Arquivo

Curie

No princípio, era o verbo e eu lia tudo: “Não há talvez dias da nossa infância que tenhamos tão intensamente vivido como aqueles que julgámos passar sem tê-los vivido, aqueles que passámos com um livro preferido” (Proust). Não esqueço essas horas, nem dou por inconvenientes a desordem, o acaso e a liberdade com que li o que li, porque, sem saber, assim me preparei para o inesperado da vida e o imprevisto do mundo. Hoje, que vejo gente a ler com tanta avareza e tanto cálculo, como se a vida fosse a disciplina de um curso, lembro-me desses dias e dessas noites de papel, em que era feliz por trocar tudo pelo livro que tinha debaixo dos olhos ávidos e cansados.

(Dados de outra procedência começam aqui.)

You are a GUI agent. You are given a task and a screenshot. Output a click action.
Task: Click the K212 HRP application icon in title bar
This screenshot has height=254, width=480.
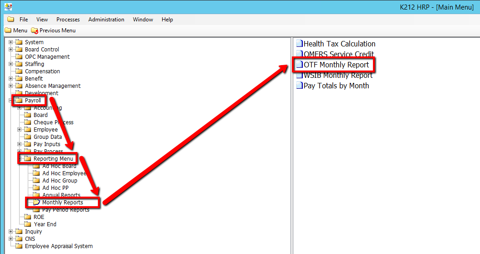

Ève Curie morreu agora, em Nova Iorque, com 102 anos, e eu, quando soube, voltei-me para trás, olhando como olha aquele que pressente alguém que o quer alcançar. A biografia que a filha escreveu da mãe, intitulada Madame Curie, veio do passado até mim e eu fui apanhá-la à estante. Agarrei nela e foi como se, sob as minhas mãos de agora, estivessem as minhas mãos de outrora, mais leves e mais confiantes, a passar aquelas páginas que se lêem como uma epopeia e que não me deixaram descansar enquanto as não acabei. Lembrei-me desses dias e dessas noites já distantes em que lia os livros tanto como eles me liam a mim. Este foi um deles, com o seu começo que diz: “Há na vida de Maria Curie tão elevado número de grandes rasgos que sentimos a tentação de contar a sua história como se fora uma lenda.” E é como uma lenda que essa vida é aí contada. Tudo ali é alto, predestinado e exemplar. Trata-se de um livro moral, em que tudo é heróico: a saída da Polónia, o estudo, o sacrifício, a fome, o frio, o polónio e o rádio, o Nobel da Física, a viuvez, o Nobel da Química, a guerra, a passagem de testemunho, a doença, a morte. Ève ergue uma estátua de palavras a sua mãe e eu, quando acabei a leitura, fitei-a. Mas, ao ver aquelas feições de uma beleza sóbria, não sabia se era o seu rosto que via, se era o rosto da Ciência que já com ela se confundira.

Anos depois, li outra biografia de Maria Curie, escrita por Françoise Giroud. O tom era diferente, porque não podia ser o mesmo. Eram diferentes a autora, o tempo, o mundo. Essa biografia não retirava nada à imagem da cientista. Mas acrescentava bastante à imagem da mulher. Dizia o que no livro de Ève era calado: o amor de Maria por um homem casado, o grande físico Paul Langevin, e a terrível campanha de injúrias que lhe foi feita e que a levou ao exílio em Inglaterra. Esta biografia deu-me uma outra Maria. Alguns dirão: mais humana, porque menos perfeita. Eu prefiro dizer: mais humana, porque mais perfeita. É que, quero acreditar, o amor de Maria por Langevin aperfeiçoou-a tanto como a descoberta do rádio…

Eu estava em Paris quando os despojos mortais de Maria e Pierre Curie foram, com a euforia fúnebre de que os franceses são capazes, trasladados para o Panteão. Ouvi o louvor que saía da boca de um Mitterrand moribundo, a poucos dias do fim do mandato. Ève, que eu julgava já morta, estava presente e fiquei feliz, porque foi por ela que conheci Maria. Lembro-me como se fosse hoje: quando li o seu livro, fiquei a respirar melhor.